To the Editor: I commend Dr. Skolnik for highlighting medial arterial calcification (MAC) as an often-overlooked, yet critical factor in the prognosis and management of diabetic foot ulcers (DFUs). The article effectively underscores the limitations of ankle-brachial index (ABI) testing in patients with MAC and the prognostic value of radiographic calcification scoring.1

In my clinical experience in wound care, I have observed that Monckeberg’s arteriosclerosis is frequently detected incidentally on plain film radiographs obtained for foot ulcer evaluation or in suspicion of osteomyelitis. Unfortunately, its significance is often underappreciated, leading to missed opportunities for timely vascular referral.1 The correlation between MAC severity and poor limb preservation; particularly the higher rates of persistent ischemia and major amputation despite technically successful revascularizations, reinforces the need for proactive intervention.2

I believe incorporating MAC scoring into standard DFU assessment protocols could help bridge the gap between imaging findings and actionable care pathways, especially in diabetics, individuals with systemic lupus erythematosus, chronic kidney disease, in rare cases with vitamin D hypervitaminosis, and patients with an ABI greater than 1.3. As the literature suggests, early identification of severe pedal MAC and elevated inflammatory markers such as CRP, IL-6, and TNF-alpha in these patients should trigger multidisciplinary engagement, including vascular specialists, endocrinologists, and wound care teams, to optimize glycemic control, manage phosphate balance, and consider revascularization strategies tailored to calcified vessels.3

Future studies could explore whether early MAC detection combined with targeted risk factor modification might reduce rates of ulcer recurrence and improve long-term limb preservation. Given the high prevalence of diabetes and its complications, a systematic approach to MAC assessment may prove as important to DFU outcomes as infection control and pressure offloading.3

Dr. Skolnik’s article serves as a timely reminder that MAC is more than a radiographic curiosity; it is a prognostic marker that should actively shape clinical decision making in podiatric practice.

Sincerely,
Sajjad Momenibigdeli, BSN, RN
Scholl College of Podiatric Medicine, Class of 2027

References
1. Everhart JE, Pettitt DJ, Knowler WC, Rose FA, Bennett PH. Medial arterial calcification and mortality in diabetes.

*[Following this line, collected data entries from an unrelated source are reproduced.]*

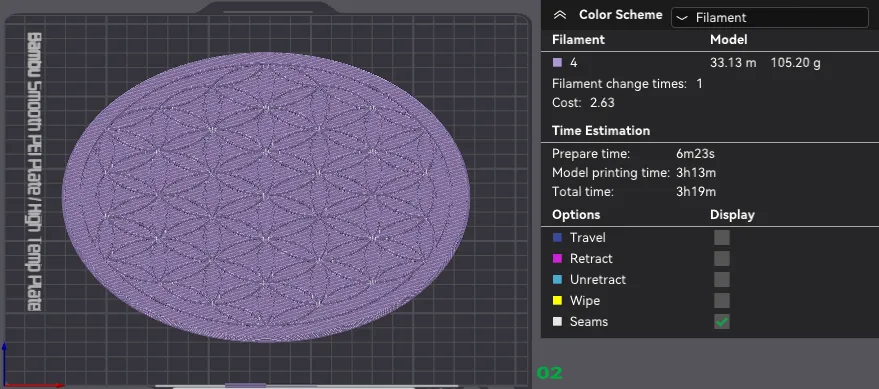Click the Options column header

pos(576,215)
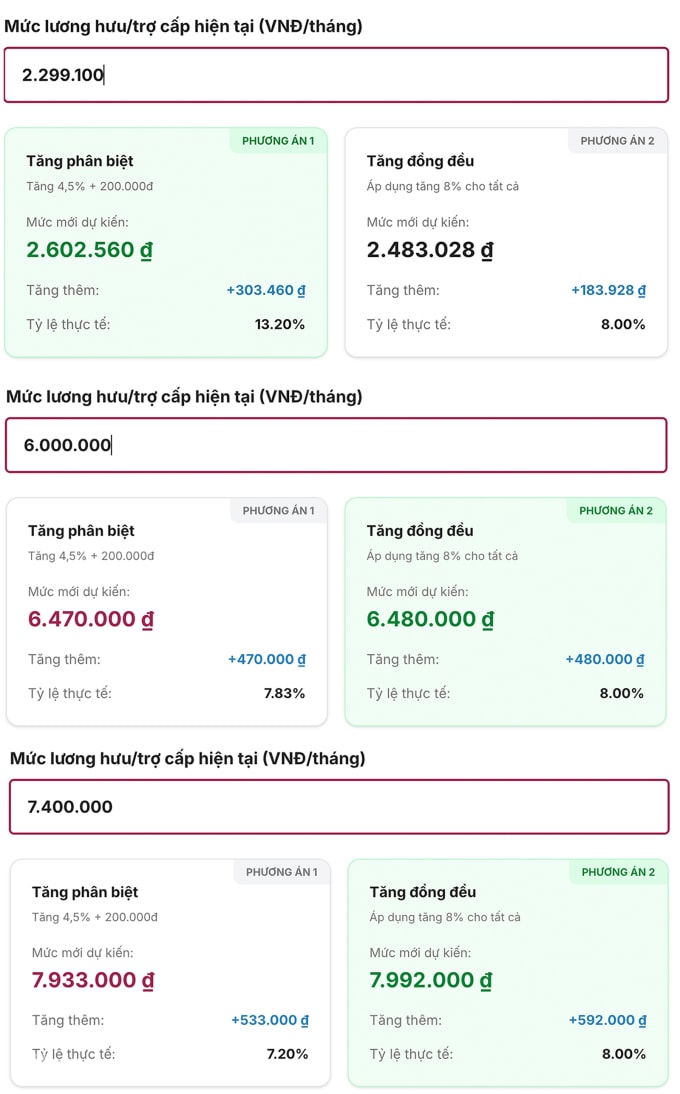Screen dimensions: 680x1094
Task: Click the projected amount 7.933.000 đ
Action: [92, 980]
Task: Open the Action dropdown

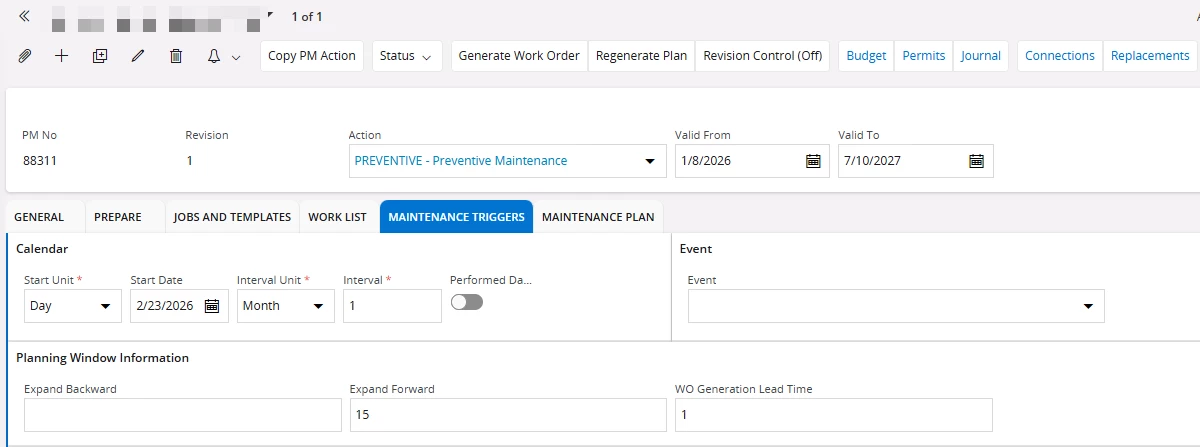Action: click(x=649, y=161)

Diabetes Care. 1988;11(1):35-40.
2. Niskanen L, Suhonen M, Siitonen O, Lehtinen J, Uusitupa MIJ. Medial artery calcification predicts cardiovascular mortality in patients with NIDDM. Diabetes Care. 1994;17(11):1252-1256.
3. Ferraresi R, Palena LM, Mauri G, et al. Pedal medial arterial calcification score as a predictor of major amputation in patients with critical limb ischemia. J Endovasc Ther. 2020;27(6):911-919.